:: Directions for this task ::
Set down, exactly as they stand, the lines from the one containing "You are a computer-use" through the last line of the records below, leaving every picture out.

:: Records shown ::
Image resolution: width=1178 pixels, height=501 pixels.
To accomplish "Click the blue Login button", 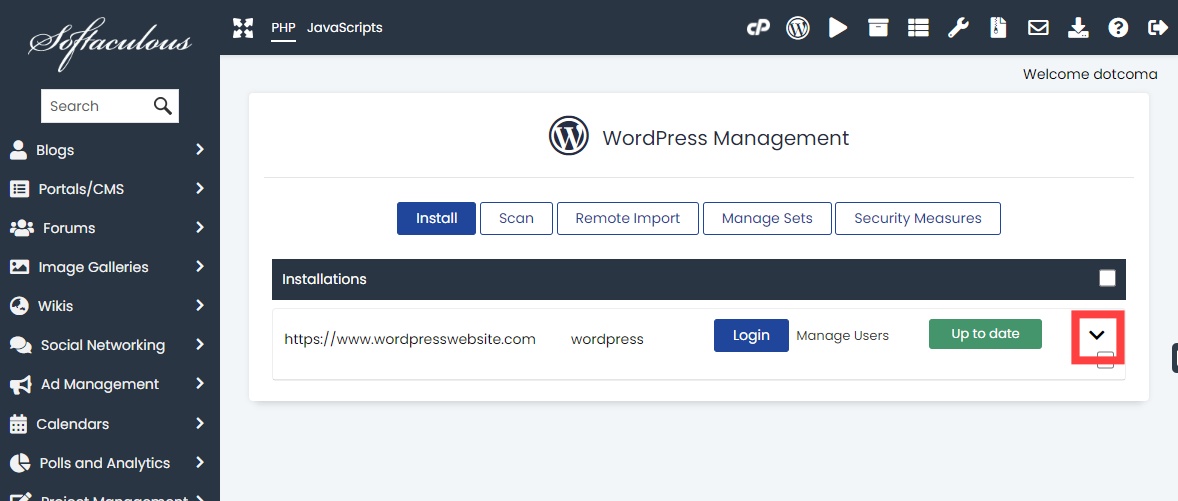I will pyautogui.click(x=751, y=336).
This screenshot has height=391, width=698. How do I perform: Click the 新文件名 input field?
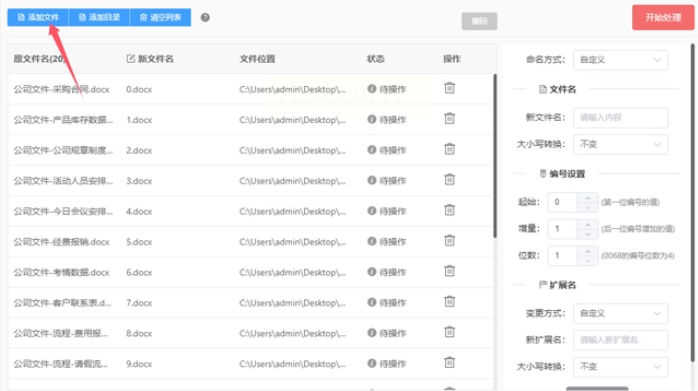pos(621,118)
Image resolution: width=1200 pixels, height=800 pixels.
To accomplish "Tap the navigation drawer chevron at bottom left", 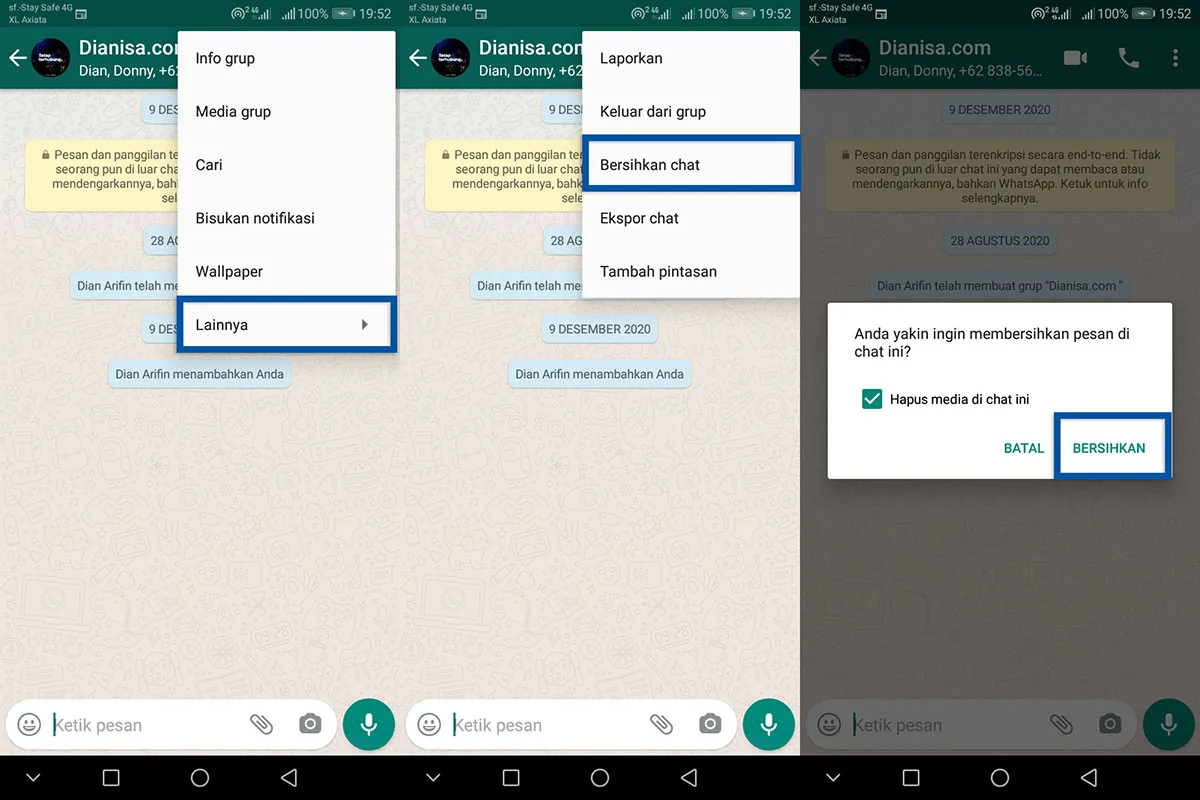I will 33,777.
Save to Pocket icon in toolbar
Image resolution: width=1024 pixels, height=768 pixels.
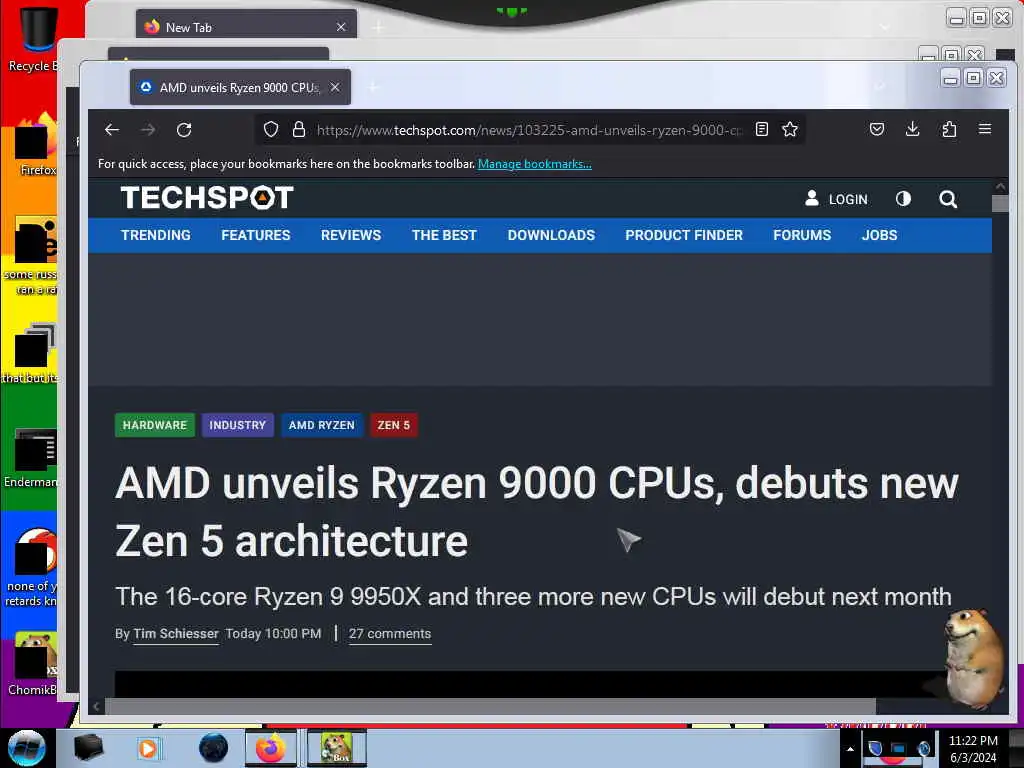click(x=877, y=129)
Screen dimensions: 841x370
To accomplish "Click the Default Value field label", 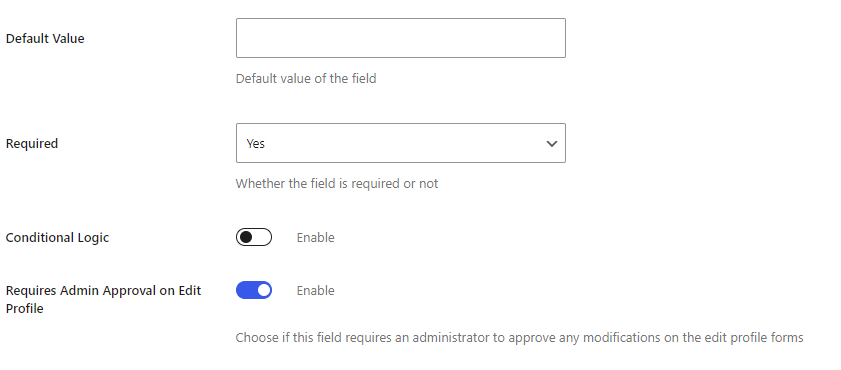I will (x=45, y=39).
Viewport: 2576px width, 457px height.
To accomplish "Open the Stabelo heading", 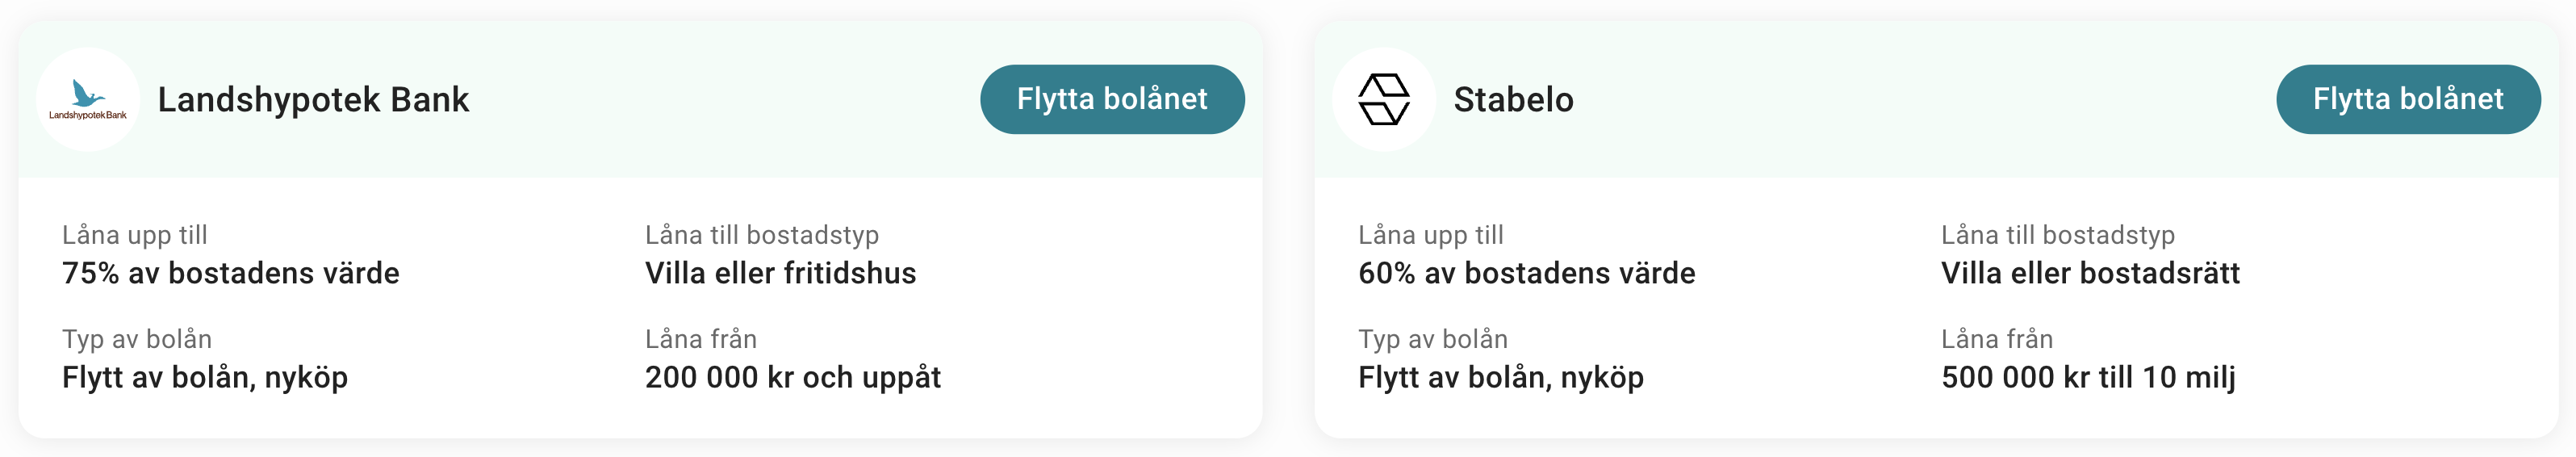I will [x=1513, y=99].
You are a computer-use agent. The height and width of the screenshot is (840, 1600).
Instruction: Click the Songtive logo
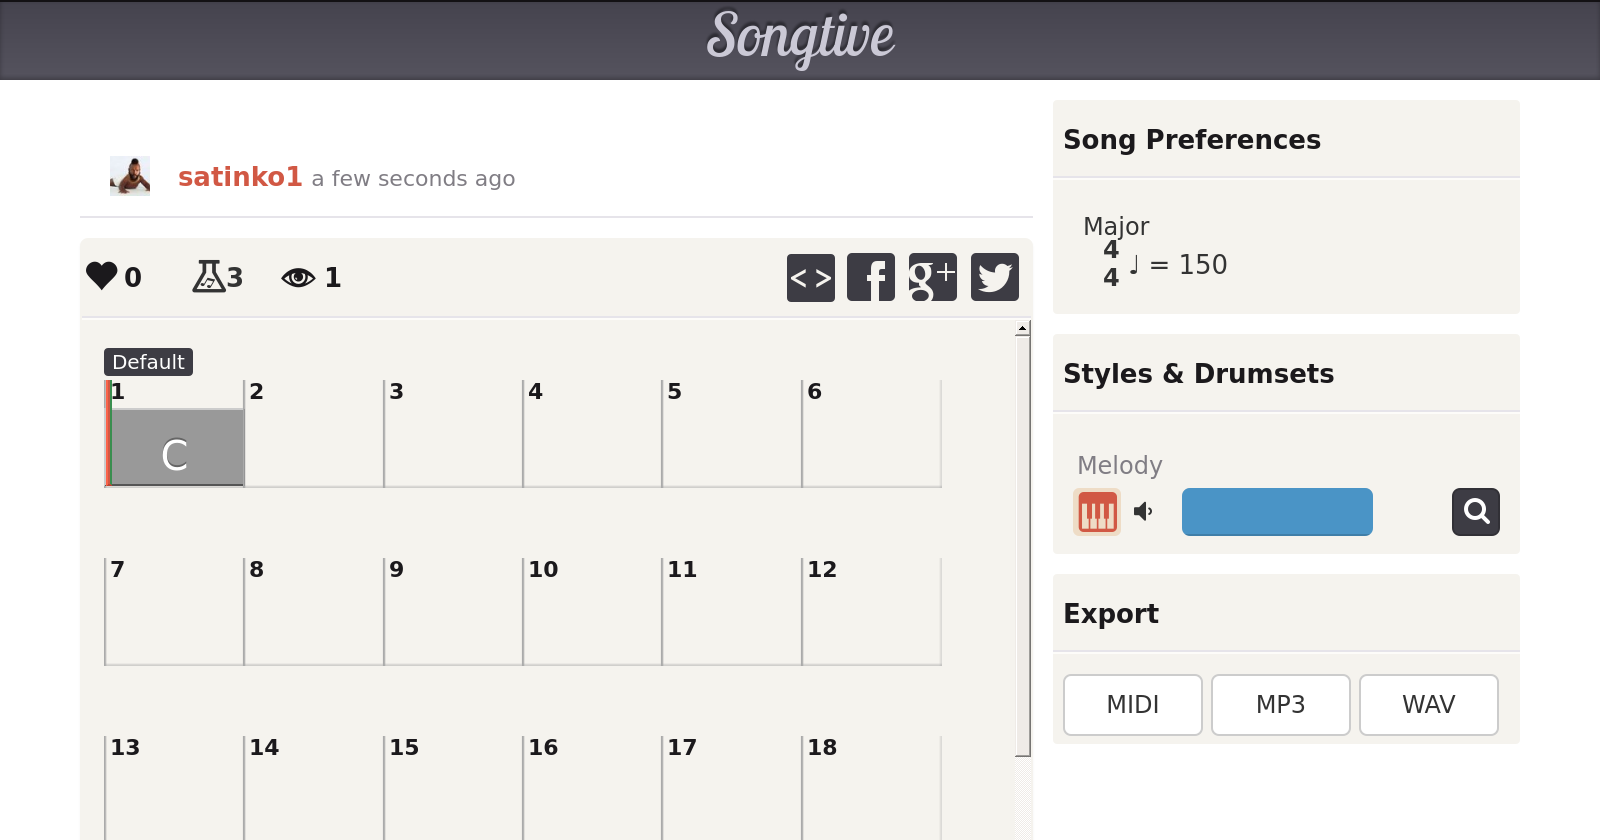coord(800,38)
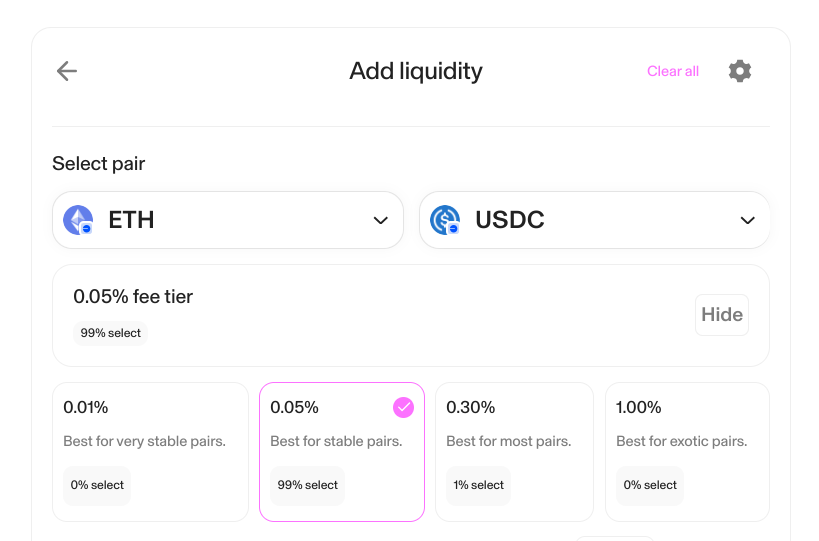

:: Exercise solution ::
You are a computer-use agent. The height and width of the screenshot is (840, 1600).
Instruction: Click the Songtive logo
coord(800,38)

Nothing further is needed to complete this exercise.